Scope and Contents
An interview with Robert Vázquez-Pacheco conducted 2017 December 16 and 17, by Theodore Kerr, for the Archives of American Art's Visual Arts and the AIDS Epidemic: An Oral History Project, at The New School, in New York, New York.
Scope and Contents
Vazquez-Pacheco speaks of his childhood in South Bronx housing projects; members and dynamics of his family growing up; experiences and discourses of religion, race, gender, sexuality, reading, and the arts as a child and adolescent; attending SUNY Oswego for one year; an existentially pivotal year in Miami in 1975; returning to New York in 1976, immersing himself in Latino gay culture, and being exposed to white gay culture; living in Hempstead, New York for two years with a boyfriend, and beginning to paint again; working at Chase Manhattan Bank and volunteering for the Gay Switchboard in New York City in the late '70s; the beginning of the AIDS epidemic; caring for his boyfriend, Jeff, who died of AIDS in 1986; the particular experience and effect of HIV on communities of color and low-income communities; mounting societal homophobia during the epidemic; leading Gay Circles, a gay men's consciousness-raising group, in the late '80s; his involvement in ACT UP, and burgeoning political consciousness, after Jeff's death; activism as a creative outlet; working at different times with the People With AIDS health group, the Anti-Violence Project, the Minority AIDS Taskforce, Latino Gay Men of New York, Minority AIDS Coalition in Philadelphia, and LLEGO in Washington; AIDS activism's failure to think intersectionally and build coalitions; his involvement in Gran Fury; becoming a more prolific writer, and getting involved with Other Countries, in the early '90s; Gran Fury's 2011 retrospective; the need for racial diversity and representation in activism and the art world; white flight from AIDS activism following the arrival of protease inhibitors; personal frustrations with the current AIDS activism discourse and nonprofit organizational complex, and the general cultural conversation about HIV/AIDS; contrasting representations of AIDS activism in How to Survive a Plague and BPM; and the essential role of art in AIDS activism.
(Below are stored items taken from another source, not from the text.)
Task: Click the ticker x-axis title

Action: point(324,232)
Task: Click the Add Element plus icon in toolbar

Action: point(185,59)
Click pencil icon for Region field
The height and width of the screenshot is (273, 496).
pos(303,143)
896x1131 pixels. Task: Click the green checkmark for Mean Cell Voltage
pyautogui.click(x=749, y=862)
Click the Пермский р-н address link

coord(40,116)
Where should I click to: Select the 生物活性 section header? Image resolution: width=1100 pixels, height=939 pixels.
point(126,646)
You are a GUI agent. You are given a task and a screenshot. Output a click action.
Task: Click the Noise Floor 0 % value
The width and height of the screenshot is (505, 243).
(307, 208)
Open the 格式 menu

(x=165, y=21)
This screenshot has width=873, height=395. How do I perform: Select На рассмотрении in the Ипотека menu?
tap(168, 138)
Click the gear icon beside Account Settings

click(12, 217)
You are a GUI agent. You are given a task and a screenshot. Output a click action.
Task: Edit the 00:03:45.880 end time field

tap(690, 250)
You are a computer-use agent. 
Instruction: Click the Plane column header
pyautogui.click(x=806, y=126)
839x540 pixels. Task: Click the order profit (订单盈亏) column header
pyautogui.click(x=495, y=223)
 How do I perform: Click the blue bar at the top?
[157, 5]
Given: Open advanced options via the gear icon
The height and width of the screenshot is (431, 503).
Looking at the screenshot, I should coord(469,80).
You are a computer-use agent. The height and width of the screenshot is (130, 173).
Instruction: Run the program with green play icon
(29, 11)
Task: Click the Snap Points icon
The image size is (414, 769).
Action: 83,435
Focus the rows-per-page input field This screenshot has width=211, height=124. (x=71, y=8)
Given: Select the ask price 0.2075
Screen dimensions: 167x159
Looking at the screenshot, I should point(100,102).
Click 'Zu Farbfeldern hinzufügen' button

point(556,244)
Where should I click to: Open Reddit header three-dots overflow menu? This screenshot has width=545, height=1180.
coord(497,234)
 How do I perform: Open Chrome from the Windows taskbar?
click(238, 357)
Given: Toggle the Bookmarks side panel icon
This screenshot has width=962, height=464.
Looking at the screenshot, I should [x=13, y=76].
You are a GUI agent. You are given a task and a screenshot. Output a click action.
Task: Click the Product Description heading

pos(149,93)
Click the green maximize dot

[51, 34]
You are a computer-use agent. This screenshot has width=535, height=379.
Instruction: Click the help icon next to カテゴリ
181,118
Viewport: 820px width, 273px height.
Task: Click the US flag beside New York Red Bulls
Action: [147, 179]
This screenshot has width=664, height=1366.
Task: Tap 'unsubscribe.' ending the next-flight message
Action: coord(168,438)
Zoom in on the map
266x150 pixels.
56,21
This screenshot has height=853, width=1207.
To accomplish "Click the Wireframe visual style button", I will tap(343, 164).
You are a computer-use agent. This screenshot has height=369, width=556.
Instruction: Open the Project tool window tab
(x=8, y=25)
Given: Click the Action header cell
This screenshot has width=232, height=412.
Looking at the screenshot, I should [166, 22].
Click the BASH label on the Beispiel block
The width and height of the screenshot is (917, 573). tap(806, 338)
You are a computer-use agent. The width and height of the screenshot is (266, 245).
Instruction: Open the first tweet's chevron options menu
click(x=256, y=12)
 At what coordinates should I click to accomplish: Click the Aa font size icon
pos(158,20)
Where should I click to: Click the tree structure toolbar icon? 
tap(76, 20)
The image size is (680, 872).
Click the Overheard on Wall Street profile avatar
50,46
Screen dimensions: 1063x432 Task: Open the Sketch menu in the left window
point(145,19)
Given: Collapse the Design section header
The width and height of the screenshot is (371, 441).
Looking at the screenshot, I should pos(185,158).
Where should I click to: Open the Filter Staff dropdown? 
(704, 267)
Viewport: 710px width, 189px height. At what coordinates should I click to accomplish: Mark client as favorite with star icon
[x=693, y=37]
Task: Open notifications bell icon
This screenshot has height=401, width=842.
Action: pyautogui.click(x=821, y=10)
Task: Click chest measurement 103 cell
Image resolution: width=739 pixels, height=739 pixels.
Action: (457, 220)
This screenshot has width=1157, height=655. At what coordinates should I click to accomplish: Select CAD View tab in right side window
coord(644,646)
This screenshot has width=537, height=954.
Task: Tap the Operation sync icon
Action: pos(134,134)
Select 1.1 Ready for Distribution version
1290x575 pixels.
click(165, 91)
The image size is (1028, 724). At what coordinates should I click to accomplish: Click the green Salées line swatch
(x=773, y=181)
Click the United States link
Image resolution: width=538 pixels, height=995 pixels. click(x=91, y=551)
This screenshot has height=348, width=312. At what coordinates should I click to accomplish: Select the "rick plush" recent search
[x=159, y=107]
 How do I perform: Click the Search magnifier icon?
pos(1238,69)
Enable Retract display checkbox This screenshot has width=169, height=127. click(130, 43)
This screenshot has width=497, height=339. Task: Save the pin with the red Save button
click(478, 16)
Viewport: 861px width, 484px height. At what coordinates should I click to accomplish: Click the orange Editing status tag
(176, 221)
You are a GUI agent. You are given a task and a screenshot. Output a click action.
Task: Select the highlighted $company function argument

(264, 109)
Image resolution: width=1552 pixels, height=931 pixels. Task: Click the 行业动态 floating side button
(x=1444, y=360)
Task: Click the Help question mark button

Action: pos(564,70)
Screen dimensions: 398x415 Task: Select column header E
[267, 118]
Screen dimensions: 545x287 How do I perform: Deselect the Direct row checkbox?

Vazquez-Pacheco also recalls Mark Simpson, Craig Metroka, David Kirschenbaum, Maxine Wolfe, Avram Finkelstein, Deb Levine, Charles King, Robert Garcia, Ortez Alderson, Derek Hodel, Gregg Bordowitz, Michael Callen, Carl George, Joey Walsh, Matt Foreman, Vito Russo, Larry Kramer, Tom Kalin, Marlene McCarty, Charles Rice-González, George Ayala, Essex Hemphill, Manolo Guzmán, Donald Moffett, Cladd Stevens, Richard Elovich, Loring McAlpin, Michael Nesline, Peter Staley, David France, Andrew Miller, and others.